[Saved data entries]
▼

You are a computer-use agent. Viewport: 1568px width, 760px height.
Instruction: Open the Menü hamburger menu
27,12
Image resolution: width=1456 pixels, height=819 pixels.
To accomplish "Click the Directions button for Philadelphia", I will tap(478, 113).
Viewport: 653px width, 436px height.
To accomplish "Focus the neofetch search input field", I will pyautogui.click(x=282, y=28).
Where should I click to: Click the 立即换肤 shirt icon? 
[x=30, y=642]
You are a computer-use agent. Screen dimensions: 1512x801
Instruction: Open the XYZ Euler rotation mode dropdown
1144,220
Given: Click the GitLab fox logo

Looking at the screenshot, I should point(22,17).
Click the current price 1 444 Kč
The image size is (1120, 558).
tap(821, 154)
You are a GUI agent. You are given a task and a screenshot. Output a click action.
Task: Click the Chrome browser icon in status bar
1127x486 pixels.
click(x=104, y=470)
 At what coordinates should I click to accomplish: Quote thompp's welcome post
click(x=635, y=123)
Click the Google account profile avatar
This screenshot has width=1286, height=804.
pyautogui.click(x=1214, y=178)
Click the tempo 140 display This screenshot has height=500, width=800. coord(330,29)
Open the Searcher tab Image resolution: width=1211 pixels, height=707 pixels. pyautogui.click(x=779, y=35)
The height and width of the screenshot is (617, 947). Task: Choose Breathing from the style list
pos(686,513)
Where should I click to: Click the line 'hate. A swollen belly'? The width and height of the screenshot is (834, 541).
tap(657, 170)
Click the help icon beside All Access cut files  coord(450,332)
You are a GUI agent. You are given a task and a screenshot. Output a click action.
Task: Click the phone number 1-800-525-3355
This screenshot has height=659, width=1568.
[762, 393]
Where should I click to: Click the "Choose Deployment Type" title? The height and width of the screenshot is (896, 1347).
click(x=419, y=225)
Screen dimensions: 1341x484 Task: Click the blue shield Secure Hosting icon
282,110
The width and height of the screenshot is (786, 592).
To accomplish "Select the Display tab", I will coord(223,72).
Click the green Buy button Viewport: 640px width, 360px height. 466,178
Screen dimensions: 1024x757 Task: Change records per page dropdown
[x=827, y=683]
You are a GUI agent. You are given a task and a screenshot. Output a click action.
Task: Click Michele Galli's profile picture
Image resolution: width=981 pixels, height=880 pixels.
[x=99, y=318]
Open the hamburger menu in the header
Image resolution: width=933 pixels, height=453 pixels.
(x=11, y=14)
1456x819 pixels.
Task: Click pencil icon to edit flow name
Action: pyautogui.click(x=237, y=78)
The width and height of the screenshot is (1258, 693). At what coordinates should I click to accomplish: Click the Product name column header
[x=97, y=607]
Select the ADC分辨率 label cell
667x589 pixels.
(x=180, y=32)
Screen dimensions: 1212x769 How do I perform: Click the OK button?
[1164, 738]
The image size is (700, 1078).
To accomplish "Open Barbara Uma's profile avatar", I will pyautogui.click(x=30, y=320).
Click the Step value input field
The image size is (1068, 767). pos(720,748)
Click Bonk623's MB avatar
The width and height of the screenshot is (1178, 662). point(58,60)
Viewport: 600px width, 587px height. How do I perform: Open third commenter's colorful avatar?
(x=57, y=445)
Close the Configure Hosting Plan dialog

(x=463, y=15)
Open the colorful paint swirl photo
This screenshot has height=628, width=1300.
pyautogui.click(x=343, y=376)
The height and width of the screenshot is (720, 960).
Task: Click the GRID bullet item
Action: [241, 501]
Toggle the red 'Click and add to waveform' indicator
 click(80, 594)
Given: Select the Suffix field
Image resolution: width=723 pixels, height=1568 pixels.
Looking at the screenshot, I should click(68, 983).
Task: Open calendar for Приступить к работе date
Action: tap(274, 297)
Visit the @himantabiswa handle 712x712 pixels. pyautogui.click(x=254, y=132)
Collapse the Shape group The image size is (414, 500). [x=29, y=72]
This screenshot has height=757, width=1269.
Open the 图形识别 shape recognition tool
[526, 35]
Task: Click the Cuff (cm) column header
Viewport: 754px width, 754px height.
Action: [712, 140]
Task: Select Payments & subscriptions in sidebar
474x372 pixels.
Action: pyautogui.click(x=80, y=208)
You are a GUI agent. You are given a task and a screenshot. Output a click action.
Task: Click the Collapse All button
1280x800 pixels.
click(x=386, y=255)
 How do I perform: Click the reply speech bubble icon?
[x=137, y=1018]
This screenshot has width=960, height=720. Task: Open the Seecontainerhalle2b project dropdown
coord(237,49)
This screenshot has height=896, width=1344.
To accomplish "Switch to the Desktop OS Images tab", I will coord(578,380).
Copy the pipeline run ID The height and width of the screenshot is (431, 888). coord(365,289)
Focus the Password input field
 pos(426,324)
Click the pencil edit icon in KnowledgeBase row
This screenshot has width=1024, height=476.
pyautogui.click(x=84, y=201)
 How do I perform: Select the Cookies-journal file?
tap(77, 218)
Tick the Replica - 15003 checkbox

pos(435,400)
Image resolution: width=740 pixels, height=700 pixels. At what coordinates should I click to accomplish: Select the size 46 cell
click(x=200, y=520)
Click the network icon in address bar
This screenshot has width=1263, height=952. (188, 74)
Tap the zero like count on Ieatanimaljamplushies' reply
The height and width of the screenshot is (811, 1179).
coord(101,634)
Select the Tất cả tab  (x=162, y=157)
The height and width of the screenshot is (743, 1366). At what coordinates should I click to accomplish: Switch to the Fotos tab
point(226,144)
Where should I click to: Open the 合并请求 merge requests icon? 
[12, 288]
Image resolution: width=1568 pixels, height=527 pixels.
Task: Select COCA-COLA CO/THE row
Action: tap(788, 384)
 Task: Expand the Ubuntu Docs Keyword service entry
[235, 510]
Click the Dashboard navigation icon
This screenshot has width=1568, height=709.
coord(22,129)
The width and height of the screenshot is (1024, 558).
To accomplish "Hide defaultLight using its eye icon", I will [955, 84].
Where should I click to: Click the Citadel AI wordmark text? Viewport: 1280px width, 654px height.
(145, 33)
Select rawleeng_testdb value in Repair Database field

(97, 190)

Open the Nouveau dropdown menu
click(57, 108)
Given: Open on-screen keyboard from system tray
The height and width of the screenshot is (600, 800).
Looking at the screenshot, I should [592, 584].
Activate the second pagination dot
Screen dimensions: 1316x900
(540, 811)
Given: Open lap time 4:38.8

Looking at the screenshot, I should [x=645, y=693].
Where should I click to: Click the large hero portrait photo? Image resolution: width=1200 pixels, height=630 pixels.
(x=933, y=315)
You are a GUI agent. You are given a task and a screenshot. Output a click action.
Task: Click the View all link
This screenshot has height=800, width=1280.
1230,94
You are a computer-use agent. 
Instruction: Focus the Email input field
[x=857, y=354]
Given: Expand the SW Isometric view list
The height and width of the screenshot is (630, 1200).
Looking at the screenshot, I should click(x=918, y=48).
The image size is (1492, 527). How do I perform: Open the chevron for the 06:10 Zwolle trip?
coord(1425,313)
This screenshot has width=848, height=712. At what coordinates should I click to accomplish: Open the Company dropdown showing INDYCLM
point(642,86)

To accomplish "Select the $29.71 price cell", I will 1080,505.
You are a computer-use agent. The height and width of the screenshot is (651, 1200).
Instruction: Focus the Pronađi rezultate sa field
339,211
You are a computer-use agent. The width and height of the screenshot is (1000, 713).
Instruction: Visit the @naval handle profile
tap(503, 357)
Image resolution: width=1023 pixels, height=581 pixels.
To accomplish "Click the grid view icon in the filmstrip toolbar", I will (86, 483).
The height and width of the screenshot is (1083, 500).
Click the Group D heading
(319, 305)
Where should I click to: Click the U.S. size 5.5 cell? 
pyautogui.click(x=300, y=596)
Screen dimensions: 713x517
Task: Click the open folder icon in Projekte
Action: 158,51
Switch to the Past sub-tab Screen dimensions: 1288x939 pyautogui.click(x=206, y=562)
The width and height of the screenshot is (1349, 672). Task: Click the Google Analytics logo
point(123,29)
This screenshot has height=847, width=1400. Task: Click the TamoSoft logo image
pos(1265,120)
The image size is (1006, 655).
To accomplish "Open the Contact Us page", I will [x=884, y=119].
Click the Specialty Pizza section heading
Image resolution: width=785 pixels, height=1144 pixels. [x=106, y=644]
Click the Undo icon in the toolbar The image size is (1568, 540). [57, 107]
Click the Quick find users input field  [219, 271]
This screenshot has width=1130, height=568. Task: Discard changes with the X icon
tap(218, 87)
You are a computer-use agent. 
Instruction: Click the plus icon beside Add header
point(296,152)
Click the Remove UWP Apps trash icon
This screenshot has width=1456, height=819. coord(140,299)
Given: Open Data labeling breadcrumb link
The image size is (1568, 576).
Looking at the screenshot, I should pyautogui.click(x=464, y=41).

▲

• [WORK ORDER]:
From the records above, extract exactly and only the lines that begin at the line with "Open the colorful paint swirl photo" and stop after the line with "This screenshot has height=757, width=1269.".

• [WRITTEN RESPONSE]:
Open the colorful paint swirl photo
This screenshot has height=628, width=1300.
pyautogui.click(x=343, y=376)
The height and width of the screenshot is (720, 960).
Task: Click the GRID bullet item
Action: [241, 501]
Toggle the red 'Click and add to waveform' indicator
 click(80, 594)
Given: Select the Suffix field
Image resolution: width=723 pixels, height=1568 pixels.
Looking at the screenshot, I should click(68, 983).
Task: Open calendar for Приступить к работе date
Action: tap(274, 297)
Visit the @himantabiswa handle 712x712 pixels. pyautogui.click(x=254, y=132)
Collapse the Shape group The image size is (414, 500). [x=29, y=72]
This screenshot has height=757, width=1269.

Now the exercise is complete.